> **Given entries**
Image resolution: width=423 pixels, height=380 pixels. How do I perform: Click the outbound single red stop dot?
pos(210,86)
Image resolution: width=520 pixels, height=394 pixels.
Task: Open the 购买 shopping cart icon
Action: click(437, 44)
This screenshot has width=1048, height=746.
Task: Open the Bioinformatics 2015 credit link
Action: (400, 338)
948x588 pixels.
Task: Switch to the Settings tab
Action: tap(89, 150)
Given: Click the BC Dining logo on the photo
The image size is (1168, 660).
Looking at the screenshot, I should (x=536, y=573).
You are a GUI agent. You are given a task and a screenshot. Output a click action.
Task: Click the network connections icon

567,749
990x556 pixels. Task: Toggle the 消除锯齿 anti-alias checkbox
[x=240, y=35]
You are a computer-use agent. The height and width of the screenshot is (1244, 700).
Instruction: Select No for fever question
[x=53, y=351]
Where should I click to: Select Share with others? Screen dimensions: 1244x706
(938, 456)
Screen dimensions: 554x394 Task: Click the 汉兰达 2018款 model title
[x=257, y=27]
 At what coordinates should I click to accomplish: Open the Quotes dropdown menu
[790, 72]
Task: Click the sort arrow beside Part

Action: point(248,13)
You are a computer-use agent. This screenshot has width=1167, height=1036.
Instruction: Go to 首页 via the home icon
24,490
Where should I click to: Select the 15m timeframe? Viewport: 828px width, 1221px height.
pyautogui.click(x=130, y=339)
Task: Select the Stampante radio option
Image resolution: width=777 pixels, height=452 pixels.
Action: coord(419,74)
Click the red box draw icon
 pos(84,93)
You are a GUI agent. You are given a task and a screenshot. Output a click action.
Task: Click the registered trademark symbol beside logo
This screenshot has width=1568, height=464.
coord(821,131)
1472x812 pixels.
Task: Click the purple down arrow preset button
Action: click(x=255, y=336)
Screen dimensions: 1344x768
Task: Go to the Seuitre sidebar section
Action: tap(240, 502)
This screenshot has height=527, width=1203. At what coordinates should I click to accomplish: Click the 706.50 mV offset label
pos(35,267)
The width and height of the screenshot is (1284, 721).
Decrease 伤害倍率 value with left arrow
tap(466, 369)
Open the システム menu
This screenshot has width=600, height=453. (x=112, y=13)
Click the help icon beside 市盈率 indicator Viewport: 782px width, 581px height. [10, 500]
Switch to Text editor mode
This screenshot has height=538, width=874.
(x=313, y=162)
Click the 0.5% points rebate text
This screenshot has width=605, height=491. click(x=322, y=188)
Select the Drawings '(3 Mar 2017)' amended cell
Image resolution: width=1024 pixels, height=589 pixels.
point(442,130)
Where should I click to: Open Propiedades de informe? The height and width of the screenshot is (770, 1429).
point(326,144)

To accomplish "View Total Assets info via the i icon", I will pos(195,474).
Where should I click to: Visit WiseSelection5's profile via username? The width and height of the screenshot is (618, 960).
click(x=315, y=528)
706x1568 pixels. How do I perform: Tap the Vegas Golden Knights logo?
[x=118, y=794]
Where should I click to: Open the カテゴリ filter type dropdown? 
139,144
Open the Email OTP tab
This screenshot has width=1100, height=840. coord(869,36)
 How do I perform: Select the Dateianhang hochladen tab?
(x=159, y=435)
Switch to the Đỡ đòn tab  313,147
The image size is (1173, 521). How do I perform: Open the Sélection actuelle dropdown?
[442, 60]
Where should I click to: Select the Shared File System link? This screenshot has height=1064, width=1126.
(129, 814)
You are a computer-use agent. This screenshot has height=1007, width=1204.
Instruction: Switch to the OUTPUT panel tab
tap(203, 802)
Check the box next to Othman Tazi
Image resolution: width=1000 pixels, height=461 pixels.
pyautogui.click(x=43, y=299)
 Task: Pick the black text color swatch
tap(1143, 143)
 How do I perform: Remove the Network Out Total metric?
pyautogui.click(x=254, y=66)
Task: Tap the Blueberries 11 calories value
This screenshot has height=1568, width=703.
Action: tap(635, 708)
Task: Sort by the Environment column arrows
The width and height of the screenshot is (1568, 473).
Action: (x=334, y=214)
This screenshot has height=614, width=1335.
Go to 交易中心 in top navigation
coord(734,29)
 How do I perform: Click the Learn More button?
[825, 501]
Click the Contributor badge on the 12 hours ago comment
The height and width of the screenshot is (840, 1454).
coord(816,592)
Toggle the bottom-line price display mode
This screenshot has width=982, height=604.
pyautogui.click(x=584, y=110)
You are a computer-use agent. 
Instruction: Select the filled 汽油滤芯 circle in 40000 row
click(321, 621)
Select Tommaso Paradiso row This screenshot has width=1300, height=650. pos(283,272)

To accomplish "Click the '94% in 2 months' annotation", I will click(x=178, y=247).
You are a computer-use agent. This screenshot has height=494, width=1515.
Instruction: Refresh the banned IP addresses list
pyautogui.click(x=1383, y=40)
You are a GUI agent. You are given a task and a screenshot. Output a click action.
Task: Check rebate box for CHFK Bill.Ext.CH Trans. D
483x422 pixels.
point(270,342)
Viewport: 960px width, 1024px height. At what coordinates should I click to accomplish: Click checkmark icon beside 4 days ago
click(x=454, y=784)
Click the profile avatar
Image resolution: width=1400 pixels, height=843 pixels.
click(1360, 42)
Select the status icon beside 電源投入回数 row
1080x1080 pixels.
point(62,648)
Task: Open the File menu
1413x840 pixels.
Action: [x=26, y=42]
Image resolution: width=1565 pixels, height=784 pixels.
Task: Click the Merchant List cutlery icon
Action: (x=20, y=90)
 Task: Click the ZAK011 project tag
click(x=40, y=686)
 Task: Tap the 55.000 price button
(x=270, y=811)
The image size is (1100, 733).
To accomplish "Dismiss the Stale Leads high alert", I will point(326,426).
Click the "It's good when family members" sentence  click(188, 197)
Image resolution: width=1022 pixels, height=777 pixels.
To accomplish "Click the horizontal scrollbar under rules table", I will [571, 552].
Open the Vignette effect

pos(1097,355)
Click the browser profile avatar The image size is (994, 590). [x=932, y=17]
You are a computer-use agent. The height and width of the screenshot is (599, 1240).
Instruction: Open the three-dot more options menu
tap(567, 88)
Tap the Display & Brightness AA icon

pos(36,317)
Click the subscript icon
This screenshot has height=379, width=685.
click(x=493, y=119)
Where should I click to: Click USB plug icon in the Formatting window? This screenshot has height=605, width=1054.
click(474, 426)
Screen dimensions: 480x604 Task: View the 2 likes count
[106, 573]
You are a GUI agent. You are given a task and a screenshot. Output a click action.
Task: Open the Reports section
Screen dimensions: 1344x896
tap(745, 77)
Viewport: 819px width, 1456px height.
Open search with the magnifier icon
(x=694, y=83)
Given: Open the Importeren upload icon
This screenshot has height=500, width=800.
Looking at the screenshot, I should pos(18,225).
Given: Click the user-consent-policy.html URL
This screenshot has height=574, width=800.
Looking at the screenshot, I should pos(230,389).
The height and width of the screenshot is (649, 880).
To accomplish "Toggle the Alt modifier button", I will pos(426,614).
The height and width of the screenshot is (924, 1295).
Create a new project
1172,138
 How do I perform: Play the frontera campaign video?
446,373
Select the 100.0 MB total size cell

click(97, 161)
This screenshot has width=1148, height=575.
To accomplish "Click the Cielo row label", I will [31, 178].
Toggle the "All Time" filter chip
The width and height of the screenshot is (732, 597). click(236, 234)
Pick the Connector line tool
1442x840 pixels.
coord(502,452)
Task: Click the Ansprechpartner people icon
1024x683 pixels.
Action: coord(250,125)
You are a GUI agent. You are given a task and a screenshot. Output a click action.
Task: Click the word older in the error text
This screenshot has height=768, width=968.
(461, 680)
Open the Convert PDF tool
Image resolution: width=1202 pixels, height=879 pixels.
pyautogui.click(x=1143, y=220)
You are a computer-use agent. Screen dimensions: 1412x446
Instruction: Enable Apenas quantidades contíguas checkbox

> **Task instructions**
Within the entries, find all lines holding "computer" and copy each one.

> **Result of the task**
You are a computer-use agent. The height and width of the screenshot is (1244, 700).
You are a computer-use agent. This screenshot has width=1167, height=1036.
You are a computer-use agent. This screenshot has height=1007, width=1204.
You are a computer-use agent. 
You are a computer-use agent. This screenshot has height=494, width=1515.
You are a computer-use agent. The height and width of the screenshot is (599, 1240).
You are a computer-use agent. Screen dimensions: 1412x446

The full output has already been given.